Le rappel des différents textes, identifiant l’objet et le but du contrat, révèle que la collaboration libérale est un contrat de prestation de service, intuitu personæ (P. Bazier, L’intuitus personæ dans le contrat, 2020, Wolters Kluwer, UCLouvain), relationnel (C. Boismann, Les contrats relationnels, préf. M. Fabre-Magnan, PUAM, 2005) et de situation pour le collaborateur (M. Cabrillac, Remarques sur la théorie générale du contrat et les créations récentes de la pratique commerciale, Mélanges G. Marty, Univ. Toulouse, 1978, p. 235) ou de dépendance économique : « Les contrats de dépendance, qu’ils soient à sujétion parfaite ou à sujétion imparfaite, se caractérisent par la dépendance économique de l’assujetti à l’égard de son partenaire privilégié. C’est précisément cette dernière qui constitue le moyen de pression » ; « l’assujetti participe à l’entreprise ou l’activité de son partenaire privilégié, en concourant à son développement et à sa prospérité. Il s’ensuit qu’il est possible de définir les contrats de dépendance comme des contrats régissant une activité professionnelle dans laquelle l’un des partenaires, l’assujetti, se trouve tributaire pour son existence ou sa survie, de la relation régulière privilégiée ou exclusive qu’il a été établie avec son cocontractant, le partenaire privilégié, ce qui a pour effet de le placer dans sa dépendance économique et sous sa domination » (G. Virassamy, Les contrats de dépendance. Essai sur les activités professionnelles exercées dans une dépendance économique, préf. J. Ghestin, LGDJ, 1986, p. 162).

La nature du contrat de collaboration libérale justifie alors une appréciation singulière du comportement du cocontractant dominant lors de l’exécution ou de la rupture du contrat à l’aune de la bonne foi contractuelle (v., B. Fages, Le comportement du contractant, préf. J. Mestre, PUAM, 1997). Même si une partie de la doctrine a été réticente à reconnaître des devoirs au sein d’un rapport contractuel qui ne serait que générateur d’obligations au sens strict (P. Stoffel-Munck, L’abus dans le contrat. Essai d’une théorie, préf. R. Bout, LGDJ, 2000), le « microcosme » d’un contrat modifie nécessairement la portée du devoir de bonne foi (R. Demogue, Traité des obligations en général, t. VI, éd. Rousseau, 1931, spéc. §§ 3, 12, 29). Si « l’obligation de bonne foi suppose l’existence de liens contractuels » (Civ. 3e, 14 sept. 2005, n° 04-10.856 P, D. 2006. Jur. 761, note Mazeaud ; JCP 2005. II. 10173, note Loiseau ; RTD civ. 2005. 776, obs.

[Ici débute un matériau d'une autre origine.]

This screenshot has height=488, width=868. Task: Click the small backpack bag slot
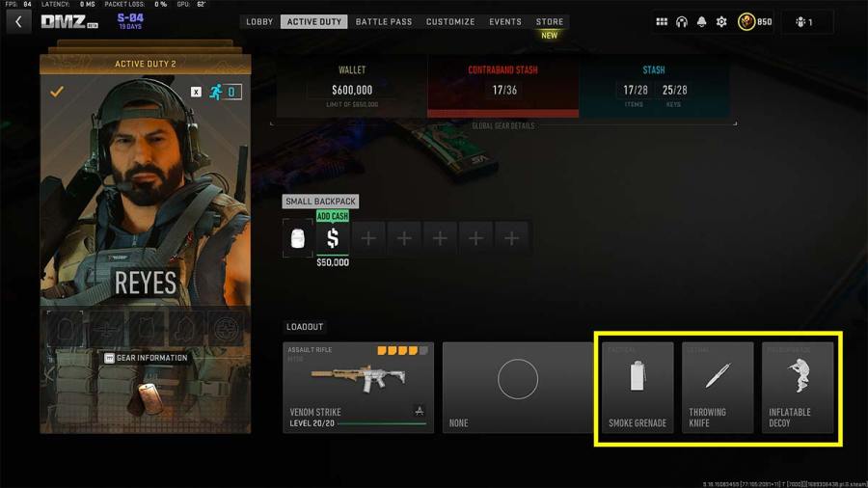pos(298,238)
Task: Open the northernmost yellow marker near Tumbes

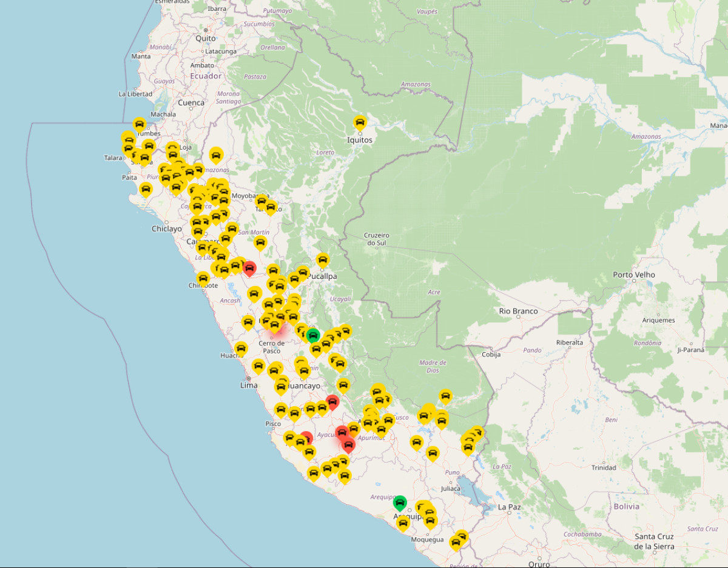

Mestre et Fages ; Civ. 1re, 28 mars 2000, n° 97-18.737 P ; 7 nov. 2006, n° 04-13.454 P, visant l’« obligation contractuelle de bonne foi, implicitement déduite des articles 1134, alinéa 3, et 1135 du code civil »), cette immersion dans le champ contractuel ne signifie pas qu’elle soit une obligation spécialement définie ; sa nature contractuelle ne lui ôte pas sa généralité et son indétermination originelle ; la bonne foi contractuelle est par essence fonctionnelle ; son intensité et ses expressions dépendent de l’objet et du but du contrat en cause (R. Jabbour, La bonne foi dans l’exécution du contrat, préf. L. Aynès, LGDJ, 2016). Depuis l’ordonnance portant réforme du droit des contrats, sa réaffirmation, à l’article 1104 du code civil que « les contrats doivent être négociés, formés et exécutés de bonne foi » confirme son rôle de norme comportementale dans l’exécution des obligations et des prérogatives contractuelles.

Abus dans la résiliation du contrat de collaboration : la condamnation des griefs infondés

Le principe est acquis : « La règle selon laquelle les conventions doivent être exécutées de bonne foi permet au juge de sanctionner l’usage déloyal d’une prérogative contractuelle » (Com. 10 juill. 2007, n° 06-14.768 P). Tout dépend alors de la finalité de la prérogative en cause. En matière de contrat de collaboration libérale à durée indéterminée, la Cour de cassation transpose le principe général garantissant la liberté individuelle (Cons. const. 9 nov. 1999, n° 99-419 DC, en application de l’art. 4 de la DDH, D. 2000. 424 , obs. S. Garneri ; RTD civ. 2000. 109, obs. J. Mestre et B. Fages ; ibid. 870, obs. T. Revet ) : « Si une partie peut résilier un contrat de collaboration dans le respect des modalités prévues sans avoir [à] justifier d’un quelconque motif » (RIN, art. 14.4. ; C. civ., art. 1201), « elle engage sa responsabilité en cas d’abus dans l’exercice de ce droit ».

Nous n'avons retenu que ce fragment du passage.